I go back inside, and I don’t feel like eating any pizza or anything. It’s funny, though. Everyone is having fun at Mrs. Delain’s. Daniel is the only little kid, but some of the grown-ups are playing Pin the Tail on the Donkey, and Ricky says that he is going to blast the piñata all the way to Pluto. Which isn’t really a planet, you know. But I don’t tell Ricky, because he probably wouldn’t care, and I suppose he could still blast something to whatever Pluto is anyway.

I think maybe I will have some pizza, because I really like pizza, especially pepperoni. After I eat my pizza, I drink some watermelon-colored punch, which doesn’t taste like watermelon but is still pretty good. Then I go and stand by the people who are playing Pin the Tail on the Donkey, because I have never played that game before. A really fat man, who is Mrs. Delain’s friend, says I can have his turn. He has done it lots of times. It’s kind of scary when he wraps the blindfold around my eyes, and then he turns me around, which I don’t like at all, and I am just about to pull the blindfold off my eyes when I bump into the wall, and I feel the paper that has the donkey on it. I run my fingers along the edge of the paper and try to remember just where the donkey was. I’m pretty sure that I tape my tail right where it is supposed to go, and sure enough, as soon as I put it there, everyone cries out, “Bashkim, can you see? You got it!” And when I take my blindfold off, I see that my tail is too high but still close, and I am happy about that. This is a pretty good birthday party.

Now it is time for Daniel to open his presents. There is a big stack on the side table, and I see my note, looking a little bit crumpled, near the bottom. It took me a while to figure out what I could give Daniel. I don’t have any money, and I don’t think we are allowed to ask Mrs. Delain for money. Also, I don’t know how to go to the store.

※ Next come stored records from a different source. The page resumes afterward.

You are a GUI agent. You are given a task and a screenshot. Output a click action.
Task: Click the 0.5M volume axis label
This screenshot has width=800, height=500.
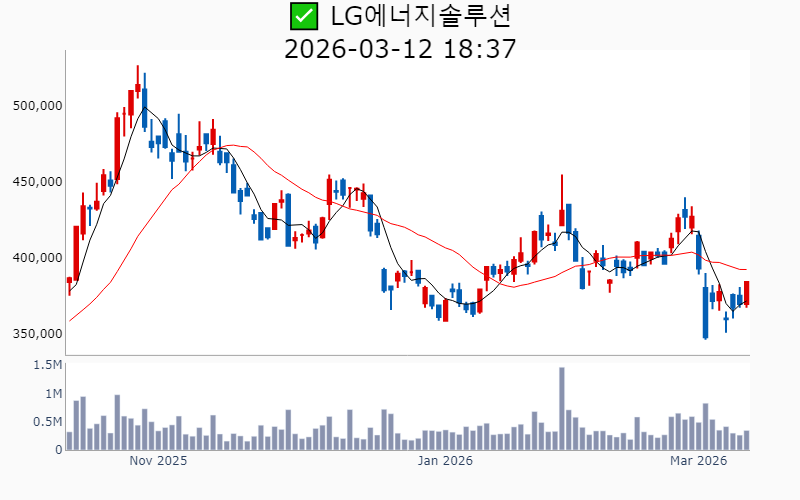pyautogui.click(x=47, y=422)
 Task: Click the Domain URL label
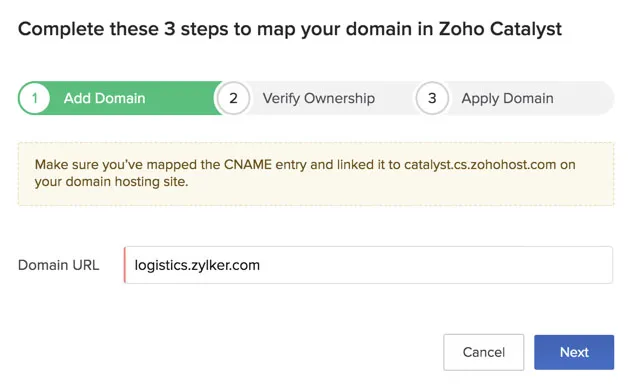click(x=58, y=265)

So I made Daniel something that I made for my baba last year. It is an aircraft carrier with airplanes on it. I cut a box and taped it back together to look like a ship with a flat top, and Mrs. Delain let me use some paints that she had. There wasn’t any gray paint, or white, so I mixed up a whole bunch of colors. It doesn’t really look like gray, more like brown, but it still looks pretty good. I folded the planes out of white paper, and I didn’t paint them at all. I like them just white. My baba and nene showed me lots of different ways to fold planes, and I made three different kinds for Daniel’s aircraft carrier. Then I glued them down, which might have been a mistake for Daniel. It was a good idea when I did it for Baba, because he just wanted to look at my aircraft carrier, but Daniel probably would want to fly the planes. I glued them before I thought of that, and then I couldn’t really figure out what to do, so I just left them glued.

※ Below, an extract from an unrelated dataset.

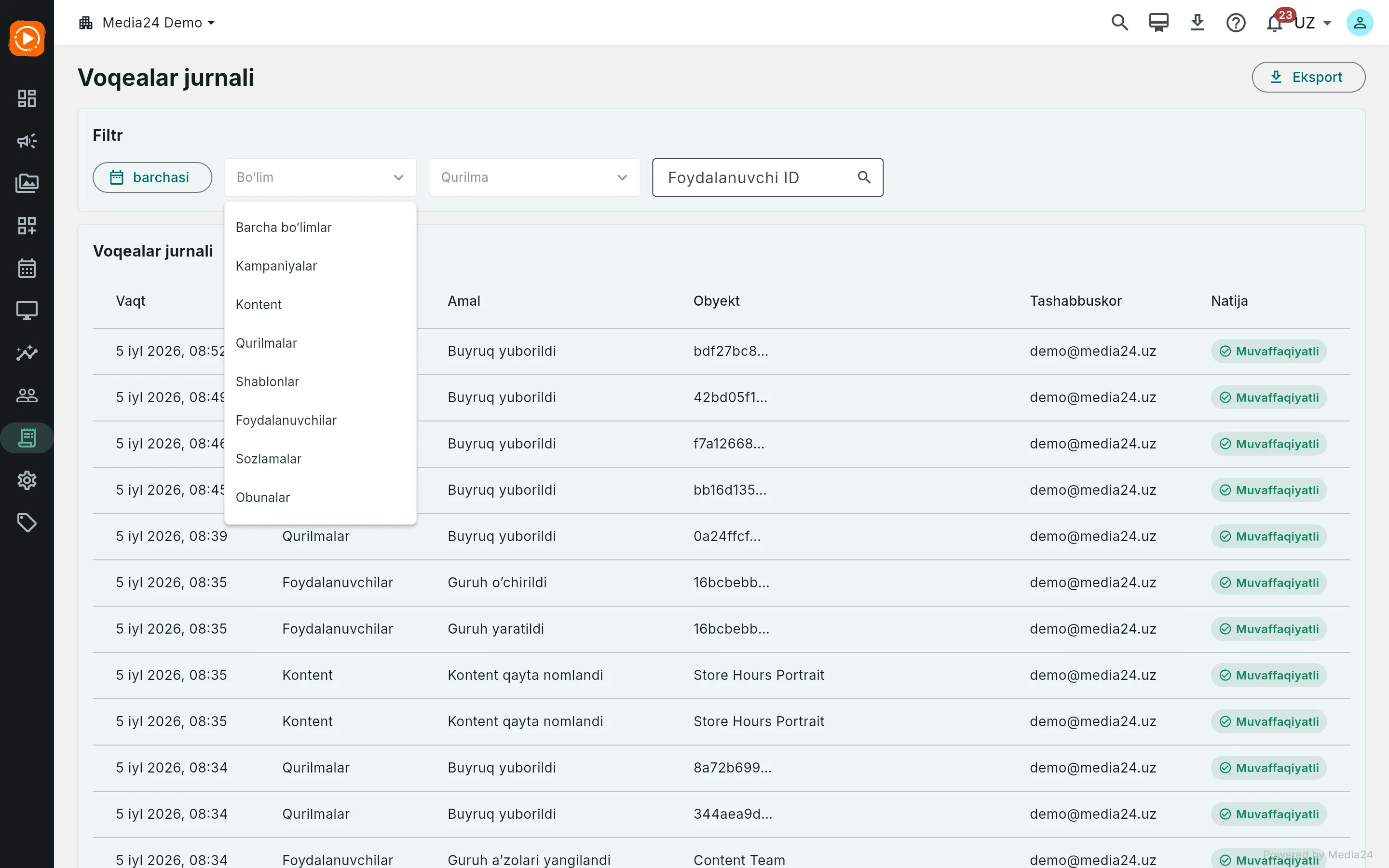
Task: Open the help question mark icon
Action: (x=1236, y=22)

There isn’t any way to wrap an aircraft carrier, so Keyshah said I should hide it and give Daniel a note telling him where to find it. That’s what I did. I put the present on a shelf with the towels, and I wrote a note that says: “Happy Birthday Daniel. Your present is on the towel shelf.” And then I drew some pictures on the note, so it would look better. Keyshah said I should make a lot of notes and make it like a scavenger hunt, but I didn’t want to do that. Sometimes you just want to get your present.

I’VE BEEN BACK AT SCHOOL
for two weeks. I don’t like going, even though I know that I’m at Mrs. Delain’s because everyone wants me to be at Orson Hulet. I don’t know why they think that’s a good idea, because being here isn’t the same at all. For a while, everyone was looking at me. Some of the teachers tried to talk to me and say they were sorry, and I hate that. I can’t even be at school if I think about Nene. I don’t want someone to talk to me about her.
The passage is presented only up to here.